Sempre que se tome a sério na fé a acção do Espírito Santo, que habita na Igreja e que, segundo a promessa do Divino Mestre, a guiará até à verdade toda inteira, aparece como óbvio que o princípio «olim non erat sic» não pertence à estrutura da Igreja e, portanto, não pode ser determinante em relação a ela.
Mas se os sínodos acima mencionados, então, efectivamente autorizaram Lotário II a voltar a casar, não seria também aquela decisão guiada pelo Espírito Santo? Não seria talvez uma expressão da «traditio»?
A isso responde a pergunta sobre a forma concreta e a competência daqueles sínodos. É verdade que eles não tomaram decisões doutrinais, nem emanaram leis, e todavia, pretenderam julgar, e isto não em matéria puramente jurídica, mas sim sacramental. No caso examinado aqueles sínodos de facto não eram livres, e dada a pressão exercida pelo rei, deviam indubiamente ser considerados de parte ou até mesmo corruptos. A sua dependência de Lotário II levou a uma condescendência tal acerca dos desejos do rei, que levou os bispos até a violar o direito e a corromper os legados pontifícios.
Tendo em conta as circunstâncias e outras irregularidades, era evidente que aqueles sínodos tinham feito tudo menos administrar a justiça. Exactamente deste género de experiências é que derivou a norma de direito canónico que retira aos tribunais eclesiásticos territoriais a competência para as causas respeitantes aos detentores de poder máximo do Estado e indica como único foro competente o tribunal do Papa (Código de Direito Canónico, cânone 1405). No caso ilustrado, acrescenta-se como ulterior critério decisivo a valoração negativa, sem cumplicidades, do Papa sobre tais sínodos, sobre o seu modo de proceder e sobre o seu juízo final. Não se pode portanto pensar sequer remotamente que semelhantes assembleias possam ser um lugar onde colher a tradição autêntica e vinculativa da Igreja.
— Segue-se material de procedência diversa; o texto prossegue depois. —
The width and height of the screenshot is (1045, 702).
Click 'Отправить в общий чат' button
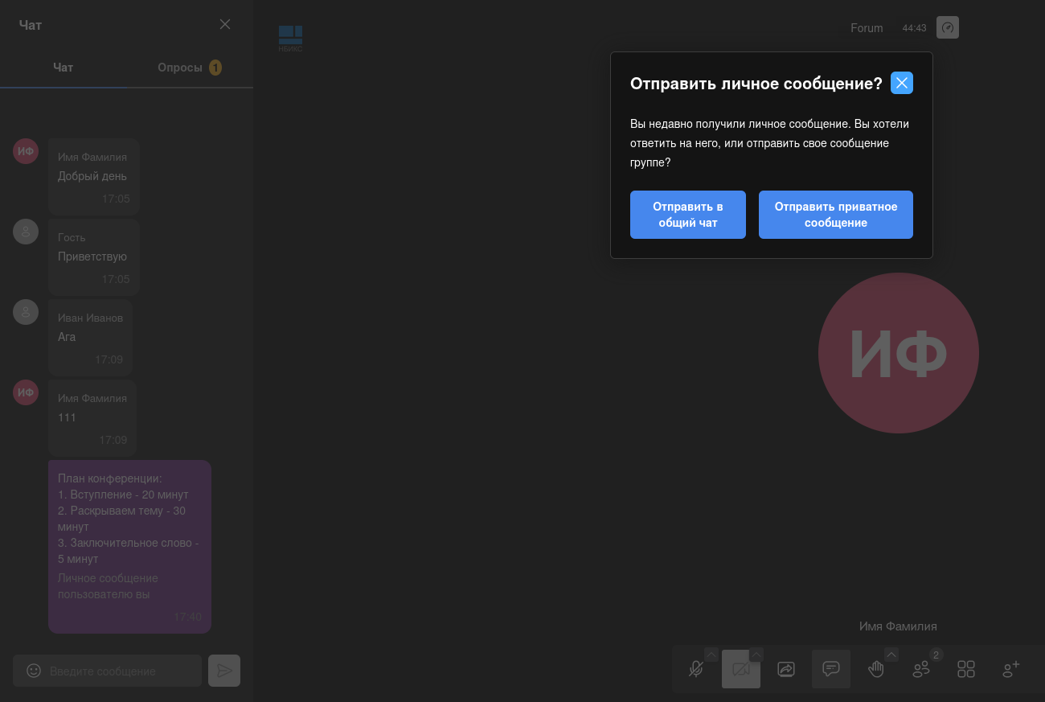coord(687,215)
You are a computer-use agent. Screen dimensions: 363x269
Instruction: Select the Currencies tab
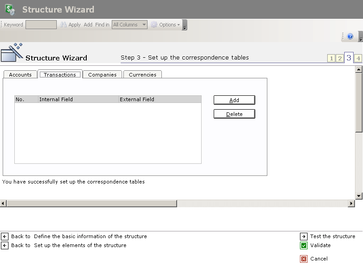143,75
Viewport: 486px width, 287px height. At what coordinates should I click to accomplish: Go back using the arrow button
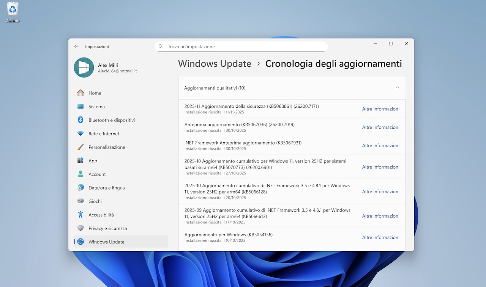76,46
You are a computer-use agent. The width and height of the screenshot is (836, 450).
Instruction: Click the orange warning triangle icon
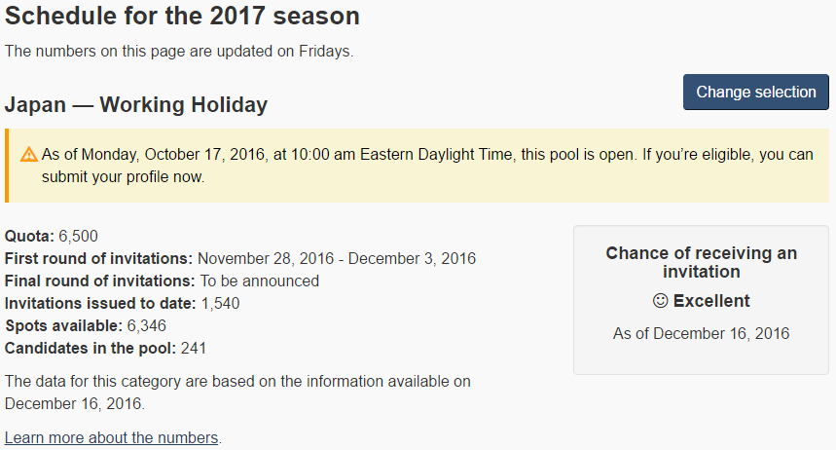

É certo que não só os concílios gerais mas também os sínodos particulares podem formular a «traditio» de forma vinculante. No entanto podem fazê-lo apenas na medida em que correspondam eles mesmos às exigências quer formais quer de conteúdo da tradição autêntica. Isto, no entanto, – é importante sublinhar – não era o caso no que respeita às assembleias de bispos aqui examinadas.